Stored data
========================================================================
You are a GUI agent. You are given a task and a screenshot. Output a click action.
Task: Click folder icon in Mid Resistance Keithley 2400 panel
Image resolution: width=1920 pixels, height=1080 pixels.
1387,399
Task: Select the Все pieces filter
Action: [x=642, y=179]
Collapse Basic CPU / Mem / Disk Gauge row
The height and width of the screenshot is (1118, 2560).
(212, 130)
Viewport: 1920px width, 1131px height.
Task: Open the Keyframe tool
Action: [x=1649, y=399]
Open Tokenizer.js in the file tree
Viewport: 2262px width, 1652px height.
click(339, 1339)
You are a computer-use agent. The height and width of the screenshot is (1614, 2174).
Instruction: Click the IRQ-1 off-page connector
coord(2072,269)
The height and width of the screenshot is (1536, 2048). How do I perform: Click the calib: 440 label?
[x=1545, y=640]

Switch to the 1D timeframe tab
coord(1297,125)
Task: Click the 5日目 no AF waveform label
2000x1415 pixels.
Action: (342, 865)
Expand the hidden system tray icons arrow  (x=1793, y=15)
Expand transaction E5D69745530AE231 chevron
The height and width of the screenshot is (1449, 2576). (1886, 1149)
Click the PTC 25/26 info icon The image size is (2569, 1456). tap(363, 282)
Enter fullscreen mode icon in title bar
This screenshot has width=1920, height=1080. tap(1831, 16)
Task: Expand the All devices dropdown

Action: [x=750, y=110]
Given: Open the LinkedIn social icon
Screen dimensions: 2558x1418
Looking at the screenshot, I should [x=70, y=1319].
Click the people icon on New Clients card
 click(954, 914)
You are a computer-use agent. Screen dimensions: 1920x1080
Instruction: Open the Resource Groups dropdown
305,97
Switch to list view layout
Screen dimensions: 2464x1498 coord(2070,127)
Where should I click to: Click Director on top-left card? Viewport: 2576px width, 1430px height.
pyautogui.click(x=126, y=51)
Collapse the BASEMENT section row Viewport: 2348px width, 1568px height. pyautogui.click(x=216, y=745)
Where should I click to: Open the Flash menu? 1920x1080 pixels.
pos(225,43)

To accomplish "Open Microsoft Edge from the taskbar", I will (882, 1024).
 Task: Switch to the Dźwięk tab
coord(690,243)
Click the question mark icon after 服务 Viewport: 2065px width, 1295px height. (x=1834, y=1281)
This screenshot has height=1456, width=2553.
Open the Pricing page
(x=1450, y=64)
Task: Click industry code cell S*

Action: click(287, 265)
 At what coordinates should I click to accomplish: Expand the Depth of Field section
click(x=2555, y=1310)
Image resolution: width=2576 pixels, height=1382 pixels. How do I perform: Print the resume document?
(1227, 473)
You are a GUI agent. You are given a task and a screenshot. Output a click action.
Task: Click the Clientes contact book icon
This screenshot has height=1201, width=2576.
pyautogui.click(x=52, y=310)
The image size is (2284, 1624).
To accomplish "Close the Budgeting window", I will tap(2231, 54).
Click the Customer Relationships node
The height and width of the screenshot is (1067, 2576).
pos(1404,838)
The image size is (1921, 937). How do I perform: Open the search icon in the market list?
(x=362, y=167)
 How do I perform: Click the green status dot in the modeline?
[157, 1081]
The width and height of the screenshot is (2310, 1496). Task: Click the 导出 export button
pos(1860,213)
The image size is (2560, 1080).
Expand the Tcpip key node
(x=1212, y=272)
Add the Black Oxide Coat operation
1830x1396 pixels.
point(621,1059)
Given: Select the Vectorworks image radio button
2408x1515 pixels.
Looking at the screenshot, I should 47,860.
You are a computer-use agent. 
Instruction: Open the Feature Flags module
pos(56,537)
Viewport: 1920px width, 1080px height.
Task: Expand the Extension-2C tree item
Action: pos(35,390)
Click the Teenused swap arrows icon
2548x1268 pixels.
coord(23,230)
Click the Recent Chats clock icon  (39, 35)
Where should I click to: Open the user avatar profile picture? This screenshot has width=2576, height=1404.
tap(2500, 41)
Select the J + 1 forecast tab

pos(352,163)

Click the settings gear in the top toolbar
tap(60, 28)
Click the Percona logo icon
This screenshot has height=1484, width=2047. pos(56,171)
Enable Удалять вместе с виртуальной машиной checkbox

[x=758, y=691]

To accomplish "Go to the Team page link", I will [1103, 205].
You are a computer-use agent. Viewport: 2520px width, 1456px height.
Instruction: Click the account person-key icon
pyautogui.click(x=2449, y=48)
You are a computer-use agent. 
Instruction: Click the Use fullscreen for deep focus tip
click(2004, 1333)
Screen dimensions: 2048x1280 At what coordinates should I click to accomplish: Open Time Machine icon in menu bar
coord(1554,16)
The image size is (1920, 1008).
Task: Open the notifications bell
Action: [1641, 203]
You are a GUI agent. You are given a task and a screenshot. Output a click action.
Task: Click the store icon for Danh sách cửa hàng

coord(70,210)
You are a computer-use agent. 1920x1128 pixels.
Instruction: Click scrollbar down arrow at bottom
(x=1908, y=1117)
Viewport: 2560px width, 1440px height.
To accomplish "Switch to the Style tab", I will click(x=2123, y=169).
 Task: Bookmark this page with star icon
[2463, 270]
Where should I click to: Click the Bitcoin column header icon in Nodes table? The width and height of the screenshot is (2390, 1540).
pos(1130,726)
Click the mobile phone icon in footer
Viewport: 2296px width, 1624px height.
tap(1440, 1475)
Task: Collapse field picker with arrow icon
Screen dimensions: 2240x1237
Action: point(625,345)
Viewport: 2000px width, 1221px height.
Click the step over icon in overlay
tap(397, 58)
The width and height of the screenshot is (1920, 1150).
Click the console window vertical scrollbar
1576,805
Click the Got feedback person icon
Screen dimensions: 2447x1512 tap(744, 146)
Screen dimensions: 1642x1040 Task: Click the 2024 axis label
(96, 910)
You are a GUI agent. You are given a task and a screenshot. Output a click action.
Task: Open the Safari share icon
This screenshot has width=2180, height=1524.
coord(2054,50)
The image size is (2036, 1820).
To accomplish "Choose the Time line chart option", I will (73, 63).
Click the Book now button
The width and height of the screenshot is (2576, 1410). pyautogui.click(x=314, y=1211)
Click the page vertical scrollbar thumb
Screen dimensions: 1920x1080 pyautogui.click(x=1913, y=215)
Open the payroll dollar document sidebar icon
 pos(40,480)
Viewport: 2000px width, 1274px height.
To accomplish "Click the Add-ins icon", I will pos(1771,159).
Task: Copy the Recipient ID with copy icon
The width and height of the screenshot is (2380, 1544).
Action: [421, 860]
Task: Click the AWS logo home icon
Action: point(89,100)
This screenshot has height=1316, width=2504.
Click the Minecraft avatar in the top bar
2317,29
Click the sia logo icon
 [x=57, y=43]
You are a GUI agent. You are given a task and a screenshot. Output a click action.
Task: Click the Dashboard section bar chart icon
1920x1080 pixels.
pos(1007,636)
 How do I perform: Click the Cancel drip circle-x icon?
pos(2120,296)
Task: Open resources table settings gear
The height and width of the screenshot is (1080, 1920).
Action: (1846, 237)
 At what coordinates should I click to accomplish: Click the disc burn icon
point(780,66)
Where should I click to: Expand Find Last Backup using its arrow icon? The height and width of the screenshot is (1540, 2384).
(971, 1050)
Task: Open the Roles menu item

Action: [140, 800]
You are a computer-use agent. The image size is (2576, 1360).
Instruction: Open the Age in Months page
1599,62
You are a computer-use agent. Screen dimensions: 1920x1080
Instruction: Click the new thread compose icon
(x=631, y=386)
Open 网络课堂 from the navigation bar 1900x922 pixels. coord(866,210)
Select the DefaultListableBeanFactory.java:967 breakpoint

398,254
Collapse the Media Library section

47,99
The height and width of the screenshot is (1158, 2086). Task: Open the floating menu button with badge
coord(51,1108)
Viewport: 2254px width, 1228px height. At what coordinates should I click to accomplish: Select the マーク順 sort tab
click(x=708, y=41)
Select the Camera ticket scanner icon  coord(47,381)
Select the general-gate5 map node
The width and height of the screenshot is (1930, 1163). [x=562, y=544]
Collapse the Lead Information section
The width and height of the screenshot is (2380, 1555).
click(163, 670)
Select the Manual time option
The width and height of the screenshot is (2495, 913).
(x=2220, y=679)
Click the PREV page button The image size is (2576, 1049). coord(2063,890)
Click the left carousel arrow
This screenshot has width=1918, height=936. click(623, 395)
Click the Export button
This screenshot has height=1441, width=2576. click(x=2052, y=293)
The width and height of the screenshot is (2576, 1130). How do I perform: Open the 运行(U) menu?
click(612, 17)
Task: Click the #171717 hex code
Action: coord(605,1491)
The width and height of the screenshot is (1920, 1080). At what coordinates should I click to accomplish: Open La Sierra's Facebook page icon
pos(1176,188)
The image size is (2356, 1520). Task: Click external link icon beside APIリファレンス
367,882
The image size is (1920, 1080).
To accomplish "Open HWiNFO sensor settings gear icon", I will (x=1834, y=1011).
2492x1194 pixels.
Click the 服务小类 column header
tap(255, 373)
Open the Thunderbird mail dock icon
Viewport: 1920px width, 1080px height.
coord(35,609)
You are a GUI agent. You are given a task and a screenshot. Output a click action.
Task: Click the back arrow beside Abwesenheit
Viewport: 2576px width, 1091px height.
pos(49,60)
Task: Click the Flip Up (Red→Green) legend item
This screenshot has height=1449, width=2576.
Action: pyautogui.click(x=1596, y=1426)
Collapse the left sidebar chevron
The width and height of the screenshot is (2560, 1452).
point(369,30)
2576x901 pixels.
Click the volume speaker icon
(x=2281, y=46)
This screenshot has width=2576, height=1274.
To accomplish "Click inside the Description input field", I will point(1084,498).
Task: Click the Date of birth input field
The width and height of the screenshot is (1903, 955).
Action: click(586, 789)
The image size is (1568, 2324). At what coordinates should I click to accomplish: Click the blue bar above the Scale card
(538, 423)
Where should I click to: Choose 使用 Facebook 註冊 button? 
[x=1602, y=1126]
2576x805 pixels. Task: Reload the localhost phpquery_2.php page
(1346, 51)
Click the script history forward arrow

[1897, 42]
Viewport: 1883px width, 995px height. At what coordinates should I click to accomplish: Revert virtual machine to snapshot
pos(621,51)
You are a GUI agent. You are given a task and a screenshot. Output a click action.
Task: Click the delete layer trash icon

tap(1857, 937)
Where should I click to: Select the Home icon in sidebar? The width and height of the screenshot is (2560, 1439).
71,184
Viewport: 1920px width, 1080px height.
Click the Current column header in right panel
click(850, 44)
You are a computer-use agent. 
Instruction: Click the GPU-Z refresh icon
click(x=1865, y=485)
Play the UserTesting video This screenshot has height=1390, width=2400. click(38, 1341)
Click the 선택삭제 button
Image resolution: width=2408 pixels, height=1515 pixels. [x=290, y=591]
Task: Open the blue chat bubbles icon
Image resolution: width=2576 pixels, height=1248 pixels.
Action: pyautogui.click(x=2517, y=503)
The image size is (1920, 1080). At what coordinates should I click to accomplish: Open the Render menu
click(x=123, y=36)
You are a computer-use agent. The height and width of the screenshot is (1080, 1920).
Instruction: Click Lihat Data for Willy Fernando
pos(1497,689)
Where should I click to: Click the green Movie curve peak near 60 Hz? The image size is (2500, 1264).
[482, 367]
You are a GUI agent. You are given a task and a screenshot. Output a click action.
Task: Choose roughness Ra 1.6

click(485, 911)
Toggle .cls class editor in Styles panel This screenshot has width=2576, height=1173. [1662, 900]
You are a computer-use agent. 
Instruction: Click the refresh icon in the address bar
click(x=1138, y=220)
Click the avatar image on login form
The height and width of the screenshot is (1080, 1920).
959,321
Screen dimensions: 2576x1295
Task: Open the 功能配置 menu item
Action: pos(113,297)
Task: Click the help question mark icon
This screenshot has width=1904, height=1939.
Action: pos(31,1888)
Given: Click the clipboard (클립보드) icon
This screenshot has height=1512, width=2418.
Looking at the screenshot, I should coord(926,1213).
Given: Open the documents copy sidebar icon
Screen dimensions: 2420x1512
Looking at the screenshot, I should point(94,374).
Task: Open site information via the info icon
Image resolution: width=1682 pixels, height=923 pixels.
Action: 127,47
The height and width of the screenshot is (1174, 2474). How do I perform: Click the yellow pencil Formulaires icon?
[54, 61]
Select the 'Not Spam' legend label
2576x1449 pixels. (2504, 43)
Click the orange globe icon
========================================================================
[YOUR GOAL]: Return word for word the lines above from the line with "Open Tokenizer.js in the file tree" to the line with "Click the PTC", including both and leaving out all others.

[SOLUTION TO THIS PROBLEM]:
Open Tokenizer.js in the file tree
Viewport: 2262px width, 1652px height.
click(339, 1339)
You are a computer-use agent. The height and width of the screenshot is (1614, 2174).
Instruction: Click the IRQ-1 off-page connector
coord(2072,269)
The height and width of the screenshot is (1536, 2048). How do I perform: Click the calib: 440 label?
[x=1545, y=640]

Switch to the 1D timeframe tab
coord(1297,125)
Task: Click the 5日目 no AF waveform label
2000x1415 pixels.
Action: (342, 865)
Expand the hidden system tray icons arrow  (x=1793, y=15)
Expand transaction E5D69745530AE231 chevron
The height and width of the screenshot is (1449, 2576). (1886, 1149)
Click the PTC 25/26 info icon The image size is (2569, 1456). tap(363, 282)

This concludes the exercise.